• WORK REQUEST:
Check every line of the data below for the word "track". Copy the ones that have it.

+++ RECORDS +++

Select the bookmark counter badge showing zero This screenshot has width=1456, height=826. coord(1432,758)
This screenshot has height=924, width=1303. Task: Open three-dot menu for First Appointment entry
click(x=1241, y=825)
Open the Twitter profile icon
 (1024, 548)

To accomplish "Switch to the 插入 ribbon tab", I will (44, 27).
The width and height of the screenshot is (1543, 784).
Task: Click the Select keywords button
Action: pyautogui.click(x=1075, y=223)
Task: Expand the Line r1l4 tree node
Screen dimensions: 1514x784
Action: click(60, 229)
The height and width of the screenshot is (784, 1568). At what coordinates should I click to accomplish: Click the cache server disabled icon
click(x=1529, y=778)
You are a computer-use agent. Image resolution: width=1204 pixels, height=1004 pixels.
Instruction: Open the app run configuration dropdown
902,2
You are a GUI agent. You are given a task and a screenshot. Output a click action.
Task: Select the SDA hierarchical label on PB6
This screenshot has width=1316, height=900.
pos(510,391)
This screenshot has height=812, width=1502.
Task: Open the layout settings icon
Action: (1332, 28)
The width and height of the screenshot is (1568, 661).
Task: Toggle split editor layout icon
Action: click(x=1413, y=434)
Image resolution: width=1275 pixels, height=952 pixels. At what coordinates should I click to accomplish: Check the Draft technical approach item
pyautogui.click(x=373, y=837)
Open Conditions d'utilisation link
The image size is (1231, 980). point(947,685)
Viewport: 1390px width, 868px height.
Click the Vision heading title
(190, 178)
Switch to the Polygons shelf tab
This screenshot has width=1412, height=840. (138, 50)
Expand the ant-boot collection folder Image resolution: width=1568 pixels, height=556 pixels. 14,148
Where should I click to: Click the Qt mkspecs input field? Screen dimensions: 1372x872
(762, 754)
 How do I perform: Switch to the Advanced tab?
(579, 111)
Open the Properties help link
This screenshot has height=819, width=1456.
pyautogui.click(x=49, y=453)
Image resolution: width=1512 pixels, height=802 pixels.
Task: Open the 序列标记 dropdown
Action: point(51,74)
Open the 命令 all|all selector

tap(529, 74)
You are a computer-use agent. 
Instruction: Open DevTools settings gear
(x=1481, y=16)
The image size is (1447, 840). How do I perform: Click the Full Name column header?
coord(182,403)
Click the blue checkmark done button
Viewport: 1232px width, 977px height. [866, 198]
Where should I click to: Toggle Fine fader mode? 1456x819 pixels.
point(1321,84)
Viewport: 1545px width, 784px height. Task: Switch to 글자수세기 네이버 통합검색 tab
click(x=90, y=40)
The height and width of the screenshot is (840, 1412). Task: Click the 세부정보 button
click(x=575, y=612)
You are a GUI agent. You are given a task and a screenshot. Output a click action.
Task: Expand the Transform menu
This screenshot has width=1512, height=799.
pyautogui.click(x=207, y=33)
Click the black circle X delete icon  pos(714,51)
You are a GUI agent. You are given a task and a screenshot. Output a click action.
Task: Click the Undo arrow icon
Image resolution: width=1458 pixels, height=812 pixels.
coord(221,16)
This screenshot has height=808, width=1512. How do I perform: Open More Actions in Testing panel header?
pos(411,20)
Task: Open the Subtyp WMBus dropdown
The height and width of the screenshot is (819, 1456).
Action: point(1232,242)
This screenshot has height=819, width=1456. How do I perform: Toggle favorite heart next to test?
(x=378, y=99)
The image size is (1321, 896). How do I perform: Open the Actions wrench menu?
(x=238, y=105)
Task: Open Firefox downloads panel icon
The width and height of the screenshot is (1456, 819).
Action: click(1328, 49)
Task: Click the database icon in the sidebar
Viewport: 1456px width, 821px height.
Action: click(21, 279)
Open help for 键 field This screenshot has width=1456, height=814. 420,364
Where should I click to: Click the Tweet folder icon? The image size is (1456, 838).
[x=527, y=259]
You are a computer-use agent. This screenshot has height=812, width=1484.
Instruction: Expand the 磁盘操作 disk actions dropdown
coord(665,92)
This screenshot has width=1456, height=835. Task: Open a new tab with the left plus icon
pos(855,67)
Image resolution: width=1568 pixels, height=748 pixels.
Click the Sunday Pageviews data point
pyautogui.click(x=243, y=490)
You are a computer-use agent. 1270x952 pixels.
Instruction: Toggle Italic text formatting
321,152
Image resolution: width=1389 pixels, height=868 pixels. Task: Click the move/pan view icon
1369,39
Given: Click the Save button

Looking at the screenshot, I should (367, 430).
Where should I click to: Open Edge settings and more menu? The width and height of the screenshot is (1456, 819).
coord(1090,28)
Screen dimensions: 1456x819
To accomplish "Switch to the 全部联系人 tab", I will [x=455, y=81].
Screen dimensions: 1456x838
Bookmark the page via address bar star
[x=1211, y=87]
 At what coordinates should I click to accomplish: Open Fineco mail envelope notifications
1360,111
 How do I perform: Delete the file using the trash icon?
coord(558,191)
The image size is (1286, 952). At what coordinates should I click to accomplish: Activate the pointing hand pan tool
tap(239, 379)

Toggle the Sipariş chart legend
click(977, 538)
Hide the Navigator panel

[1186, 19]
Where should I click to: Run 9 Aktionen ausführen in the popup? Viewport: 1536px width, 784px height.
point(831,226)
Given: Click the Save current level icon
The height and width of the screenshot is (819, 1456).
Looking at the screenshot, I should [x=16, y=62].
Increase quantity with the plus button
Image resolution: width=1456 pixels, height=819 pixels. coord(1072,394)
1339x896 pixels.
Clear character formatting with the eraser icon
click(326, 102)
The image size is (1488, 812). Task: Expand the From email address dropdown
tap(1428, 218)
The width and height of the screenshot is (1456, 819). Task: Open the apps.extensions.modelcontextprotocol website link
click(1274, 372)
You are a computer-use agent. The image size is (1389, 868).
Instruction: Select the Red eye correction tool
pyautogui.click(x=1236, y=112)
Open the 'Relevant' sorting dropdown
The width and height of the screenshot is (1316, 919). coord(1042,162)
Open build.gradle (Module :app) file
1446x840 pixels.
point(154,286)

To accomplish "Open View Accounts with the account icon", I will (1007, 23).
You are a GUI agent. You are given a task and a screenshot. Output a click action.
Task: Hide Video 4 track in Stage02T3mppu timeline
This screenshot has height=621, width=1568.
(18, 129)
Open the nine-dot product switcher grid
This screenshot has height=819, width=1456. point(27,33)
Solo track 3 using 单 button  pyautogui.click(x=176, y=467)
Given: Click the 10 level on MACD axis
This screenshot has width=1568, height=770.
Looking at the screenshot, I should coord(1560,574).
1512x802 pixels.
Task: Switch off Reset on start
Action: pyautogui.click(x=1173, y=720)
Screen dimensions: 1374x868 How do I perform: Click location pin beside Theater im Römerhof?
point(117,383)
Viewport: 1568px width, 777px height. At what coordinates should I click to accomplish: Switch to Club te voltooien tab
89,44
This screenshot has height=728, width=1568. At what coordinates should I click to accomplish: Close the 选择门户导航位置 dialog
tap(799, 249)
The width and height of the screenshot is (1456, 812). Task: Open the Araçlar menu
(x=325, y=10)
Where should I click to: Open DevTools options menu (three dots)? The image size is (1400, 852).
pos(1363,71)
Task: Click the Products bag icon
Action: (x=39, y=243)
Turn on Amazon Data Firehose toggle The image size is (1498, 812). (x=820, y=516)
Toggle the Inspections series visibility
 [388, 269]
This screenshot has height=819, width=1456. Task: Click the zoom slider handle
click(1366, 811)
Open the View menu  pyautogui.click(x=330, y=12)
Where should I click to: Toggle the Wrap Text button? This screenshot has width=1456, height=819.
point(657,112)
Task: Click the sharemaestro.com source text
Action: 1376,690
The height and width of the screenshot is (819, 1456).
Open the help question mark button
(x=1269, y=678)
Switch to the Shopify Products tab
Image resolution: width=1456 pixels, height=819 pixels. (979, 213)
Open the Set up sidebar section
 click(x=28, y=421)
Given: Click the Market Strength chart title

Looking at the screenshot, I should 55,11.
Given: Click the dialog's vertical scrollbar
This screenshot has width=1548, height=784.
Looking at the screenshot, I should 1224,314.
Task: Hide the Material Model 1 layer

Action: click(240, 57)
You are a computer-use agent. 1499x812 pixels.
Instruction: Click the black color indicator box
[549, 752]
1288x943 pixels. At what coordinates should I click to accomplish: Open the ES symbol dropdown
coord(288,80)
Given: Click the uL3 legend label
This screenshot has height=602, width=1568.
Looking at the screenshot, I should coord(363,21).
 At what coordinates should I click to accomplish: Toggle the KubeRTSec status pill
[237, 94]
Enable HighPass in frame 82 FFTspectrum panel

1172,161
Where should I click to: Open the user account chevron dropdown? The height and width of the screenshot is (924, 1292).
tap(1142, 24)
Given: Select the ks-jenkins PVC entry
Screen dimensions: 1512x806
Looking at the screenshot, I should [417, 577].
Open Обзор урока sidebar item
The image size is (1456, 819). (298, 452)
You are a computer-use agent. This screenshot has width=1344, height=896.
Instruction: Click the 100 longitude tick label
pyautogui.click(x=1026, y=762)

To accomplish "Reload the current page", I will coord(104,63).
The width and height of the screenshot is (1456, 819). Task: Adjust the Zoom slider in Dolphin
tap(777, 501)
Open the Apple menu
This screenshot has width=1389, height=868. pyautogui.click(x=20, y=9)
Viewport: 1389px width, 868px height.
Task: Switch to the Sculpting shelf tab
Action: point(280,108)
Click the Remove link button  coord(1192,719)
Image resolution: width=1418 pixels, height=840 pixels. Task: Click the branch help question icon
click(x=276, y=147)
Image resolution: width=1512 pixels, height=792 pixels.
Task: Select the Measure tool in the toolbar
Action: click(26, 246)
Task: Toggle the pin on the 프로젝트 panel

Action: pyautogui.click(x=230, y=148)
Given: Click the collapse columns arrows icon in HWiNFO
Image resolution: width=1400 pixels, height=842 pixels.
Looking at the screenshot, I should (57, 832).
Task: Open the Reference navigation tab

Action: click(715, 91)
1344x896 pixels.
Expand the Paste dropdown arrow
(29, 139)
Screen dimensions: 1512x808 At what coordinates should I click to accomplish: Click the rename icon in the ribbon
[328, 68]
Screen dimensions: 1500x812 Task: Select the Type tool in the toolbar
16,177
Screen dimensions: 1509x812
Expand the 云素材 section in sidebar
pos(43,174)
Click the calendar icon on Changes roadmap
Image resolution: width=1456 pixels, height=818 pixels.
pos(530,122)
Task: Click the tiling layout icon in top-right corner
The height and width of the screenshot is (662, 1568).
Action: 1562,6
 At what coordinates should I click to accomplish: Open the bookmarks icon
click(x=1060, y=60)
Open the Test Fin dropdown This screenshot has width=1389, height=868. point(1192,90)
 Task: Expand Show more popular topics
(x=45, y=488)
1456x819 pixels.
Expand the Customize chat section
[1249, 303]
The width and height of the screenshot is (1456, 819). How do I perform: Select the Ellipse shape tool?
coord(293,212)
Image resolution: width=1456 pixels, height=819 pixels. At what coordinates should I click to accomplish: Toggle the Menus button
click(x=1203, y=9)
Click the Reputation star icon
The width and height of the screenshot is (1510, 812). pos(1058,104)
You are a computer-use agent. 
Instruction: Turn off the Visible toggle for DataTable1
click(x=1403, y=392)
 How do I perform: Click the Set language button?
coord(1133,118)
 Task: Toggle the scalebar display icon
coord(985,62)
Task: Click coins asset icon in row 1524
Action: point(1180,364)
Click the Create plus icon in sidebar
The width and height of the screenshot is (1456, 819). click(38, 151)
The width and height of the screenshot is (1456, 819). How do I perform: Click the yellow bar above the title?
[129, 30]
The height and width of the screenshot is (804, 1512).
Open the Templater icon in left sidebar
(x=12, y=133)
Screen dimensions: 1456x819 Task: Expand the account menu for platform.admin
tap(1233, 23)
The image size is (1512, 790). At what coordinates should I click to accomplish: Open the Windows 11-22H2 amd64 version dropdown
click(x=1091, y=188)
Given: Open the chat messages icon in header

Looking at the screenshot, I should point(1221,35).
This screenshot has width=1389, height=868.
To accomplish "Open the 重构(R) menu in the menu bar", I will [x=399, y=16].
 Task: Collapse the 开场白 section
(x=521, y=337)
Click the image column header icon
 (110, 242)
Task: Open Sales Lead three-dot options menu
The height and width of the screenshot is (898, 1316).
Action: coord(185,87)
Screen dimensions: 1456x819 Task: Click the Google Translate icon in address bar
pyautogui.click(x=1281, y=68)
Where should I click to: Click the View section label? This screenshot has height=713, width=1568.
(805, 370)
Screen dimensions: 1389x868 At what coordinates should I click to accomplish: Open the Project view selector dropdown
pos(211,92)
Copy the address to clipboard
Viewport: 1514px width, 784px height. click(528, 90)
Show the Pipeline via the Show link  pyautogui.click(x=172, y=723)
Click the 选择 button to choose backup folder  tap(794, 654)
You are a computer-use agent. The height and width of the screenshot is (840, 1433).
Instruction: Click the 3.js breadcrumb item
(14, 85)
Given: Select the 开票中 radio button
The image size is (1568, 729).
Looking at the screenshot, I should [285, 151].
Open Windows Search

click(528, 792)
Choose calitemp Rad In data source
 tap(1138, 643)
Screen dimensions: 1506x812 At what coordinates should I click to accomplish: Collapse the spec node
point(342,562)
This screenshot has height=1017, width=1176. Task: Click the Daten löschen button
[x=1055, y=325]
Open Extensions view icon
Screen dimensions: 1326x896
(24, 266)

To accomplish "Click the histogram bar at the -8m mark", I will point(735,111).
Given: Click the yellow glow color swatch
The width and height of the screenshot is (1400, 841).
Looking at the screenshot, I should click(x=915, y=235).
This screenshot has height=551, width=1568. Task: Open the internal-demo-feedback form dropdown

+++

• THE COMPLETED TASK:
Task: Hide Video 4 track in Stage02T3mppu timeline
Solo track 3 using 单 button  pyautogui.click(x=176, y=467)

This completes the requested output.